--- Rows for locating described items ---
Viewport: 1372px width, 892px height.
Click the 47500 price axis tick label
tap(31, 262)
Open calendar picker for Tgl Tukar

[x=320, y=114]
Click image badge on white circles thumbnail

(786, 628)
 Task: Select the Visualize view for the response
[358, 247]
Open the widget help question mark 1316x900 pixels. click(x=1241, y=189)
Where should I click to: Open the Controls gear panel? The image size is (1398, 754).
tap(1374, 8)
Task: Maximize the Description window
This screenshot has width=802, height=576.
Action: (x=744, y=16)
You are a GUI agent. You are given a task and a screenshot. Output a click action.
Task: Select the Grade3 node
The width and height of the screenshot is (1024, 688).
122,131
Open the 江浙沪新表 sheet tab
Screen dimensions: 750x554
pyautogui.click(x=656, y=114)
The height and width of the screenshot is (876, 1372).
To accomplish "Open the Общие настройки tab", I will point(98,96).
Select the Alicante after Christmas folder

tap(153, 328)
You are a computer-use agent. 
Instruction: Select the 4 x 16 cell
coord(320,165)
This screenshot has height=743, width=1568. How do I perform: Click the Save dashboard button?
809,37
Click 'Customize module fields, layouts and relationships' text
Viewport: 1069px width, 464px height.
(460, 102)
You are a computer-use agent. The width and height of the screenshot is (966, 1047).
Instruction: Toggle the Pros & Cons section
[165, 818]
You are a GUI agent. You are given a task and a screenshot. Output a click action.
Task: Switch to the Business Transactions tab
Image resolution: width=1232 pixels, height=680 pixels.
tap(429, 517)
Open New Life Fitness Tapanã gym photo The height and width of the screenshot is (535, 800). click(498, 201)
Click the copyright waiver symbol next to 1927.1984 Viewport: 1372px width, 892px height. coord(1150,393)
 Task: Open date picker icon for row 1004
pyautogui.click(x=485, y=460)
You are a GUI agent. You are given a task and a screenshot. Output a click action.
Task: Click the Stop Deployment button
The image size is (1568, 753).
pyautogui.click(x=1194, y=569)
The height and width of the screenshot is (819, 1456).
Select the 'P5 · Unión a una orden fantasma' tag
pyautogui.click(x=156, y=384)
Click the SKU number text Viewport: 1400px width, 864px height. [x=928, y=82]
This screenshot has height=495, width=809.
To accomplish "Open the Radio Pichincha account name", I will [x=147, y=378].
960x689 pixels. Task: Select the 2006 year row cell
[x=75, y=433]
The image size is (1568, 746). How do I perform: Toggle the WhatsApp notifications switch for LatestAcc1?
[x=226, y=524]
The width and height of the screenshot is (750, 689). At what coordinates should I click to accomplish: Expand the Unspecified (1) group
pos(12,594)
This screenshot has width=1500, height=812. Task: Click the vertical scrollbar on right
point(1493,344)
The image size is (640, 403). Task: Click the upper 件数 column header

--- What is expected ---
Write out again, requests included, only the part of the rows that opens with the line containing "The width and height of the screenshot is (750, 689)." and closes with the last of the rows. Multiply every coordinate in the answers by 1.6 and round each to a whole number, with halves rounded up.

--- Expected output ---
The width and height of the screenshot is (750, 689). At what coordinates should I click to accomplish: Expand the Unspecified (1) group
pos(19,950)
This screenshot has width=1500, height=812. Task: Click the vertical scrollbar on right
point(2389,550)
The image size is (640, 403). Task: Click the upper 件数 column header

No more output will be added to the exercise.